White must realize that capturing on a6 cannot be avoided since defending the b5 pawn with Nc3 runs into …axb5 Nxb5 ..Qa5+ Nc3 d4!

7.g3 a6 8.bxa6 Bd6 9.Bg2 0-0 10.0-0 Bxa6

Although a lot of play will take place in the center of the board, Black does have the semi-open a and b-file on the queenside. The two black bishops on d6 and b7 aim at White’s kingside while supporting the black center.

White’s strategy will depend on how Black mobilizes the center, but exchanges will deny the center essential support. Exchanging a bishop for the f6 knight and trading light-squared bishops will benefit white.

White Declines the Blumenfeld Gambit With 5.Bg5

Although some say that the best way to refute a gambit is to accept it, sometimes discretion works equally well. If you are a positional player at heart, then declining the Blumenfeld Gambit with 5.Bg5 is likely to suit you best.

1.d4 Nf6 2.Nf3 c5 3.d5 e6 4.c4 b5 5.Bg5

White declines the Blumenfeld Gambit and adopts a more positional approach with 5.Bg5

Now it is Black’s turn to relieve the central tension and create a semi-open e-file with …exd5. By opening the e-file, Black intends to apply pressure against the e4-pawn with …Re8.

The e4 advance is necessary for White to support the pawn on d5. Here we have an imbalance between White’s pawns in the center against Black’s queenside expansion.

Black will use his advanced queenside pawns to interfere with White’s development. For example, if White develops the knight to c3, it can get harassed with …b4. Of course, Black must be sure to keep control of the c4-square, which will no longer be controlled by a pawn on b5.

5…exd5 6.cxd5 d6 7.e4 a6 8.a4 Be7 9.Bxf6 Bxf6 10.axb5 Bxb2

The dynamic play in the Blumenfeld Gambit will lead to exciting chess games. You will work on your defensive and attacking skills in one opening.

Black has the bishop pair and White greater control of the center. There is everything to play for in this position.

In Conclusion

Even though it is a gambit, the Blumenfeld Gambit is perfectly sound. The unbalanced positions make it a fighting defense suitable for players who believe in playing for a win with either color.

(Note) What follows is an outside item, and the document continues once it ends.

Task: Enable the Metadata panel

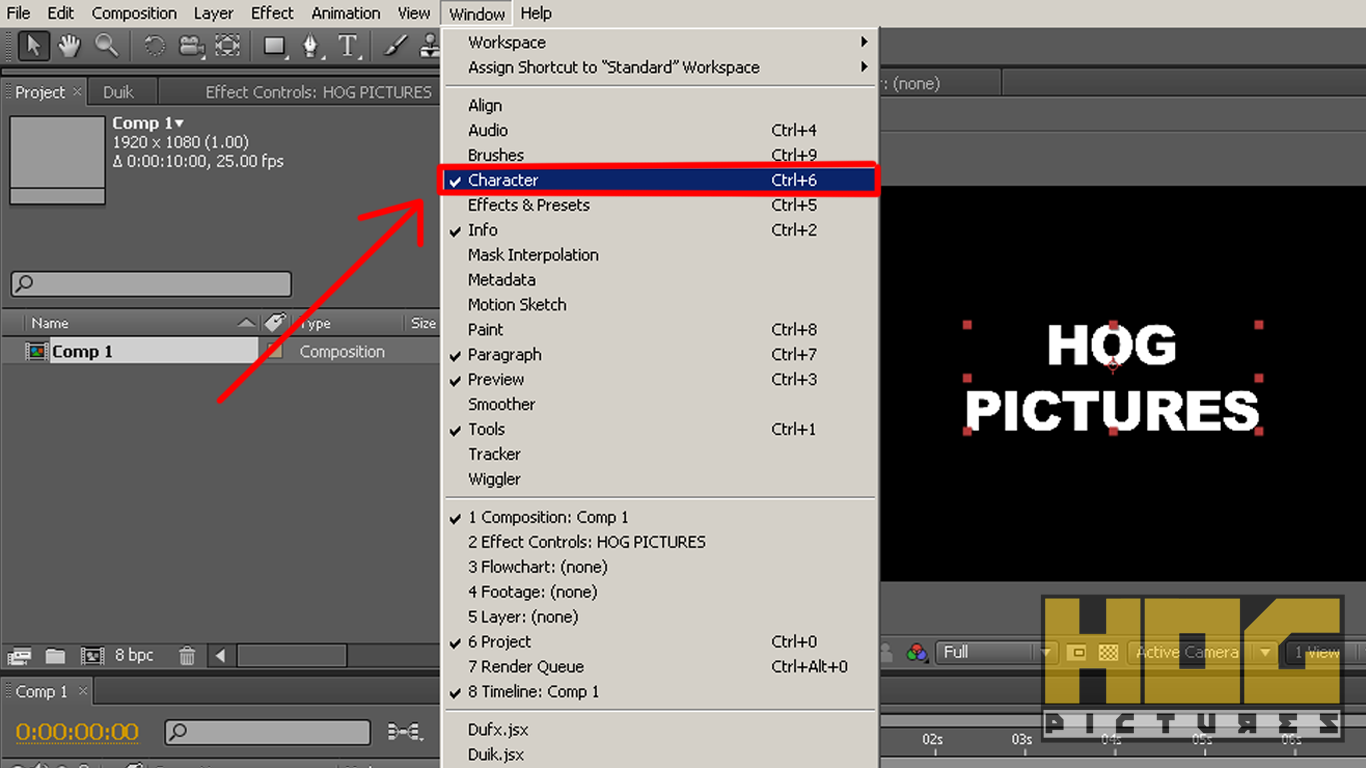Action: coord(501,279)
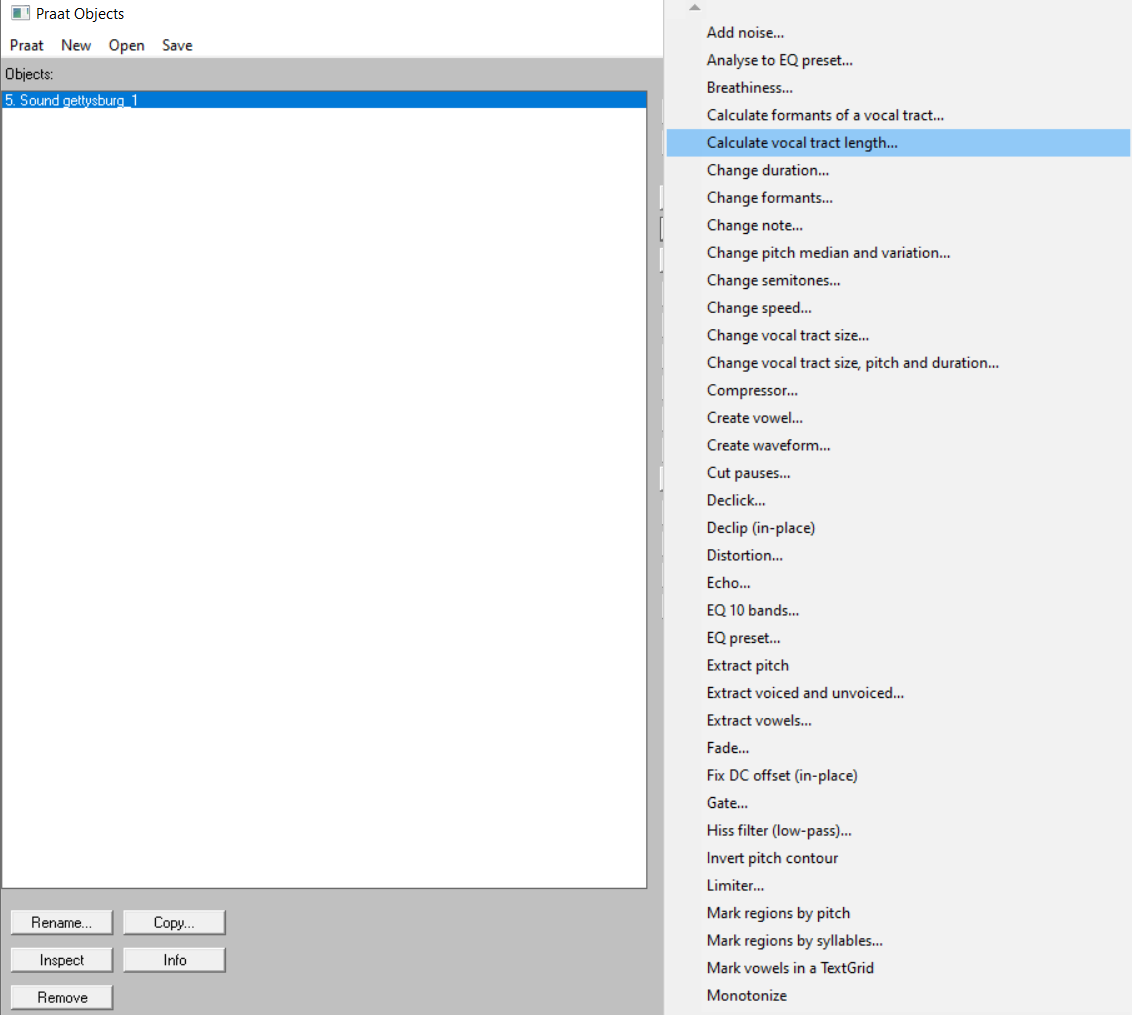The image size is (1132, 1015).
Task: Click the Open menu item
Action: (127, 45)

There are no cramped positions requiring lots of patient maneuvering in the Blumenfeld Gambit. Even in the positional 5.Bg5 line, there are lots of tactics and counter-attacks.

The Blumenfeld Gambit is an opening for players of either color to embrace joyfully. Use it to ignite your opening play and enjoy playing chess.

The Blumenfeld Gambit Frequently Asked Questions

Is the Blumenfeld Gambit good?

Yes, the Blumenfeld Gambit is a good gambit for black.

Is the Blumenfeld Gambit refuted?

No, despite how much chess engines have improved the Blumenfeld Gambit is not refuted.

Should beginners play the Blumenfeld Gambit?

No, the Blumenfeld Gambit should not be played by beginners.

What is the Blumenfeld Gambit?

The Blumenfeld Gambit is an opening for black that involves the sacrifice of an outside pawn for a central pawn.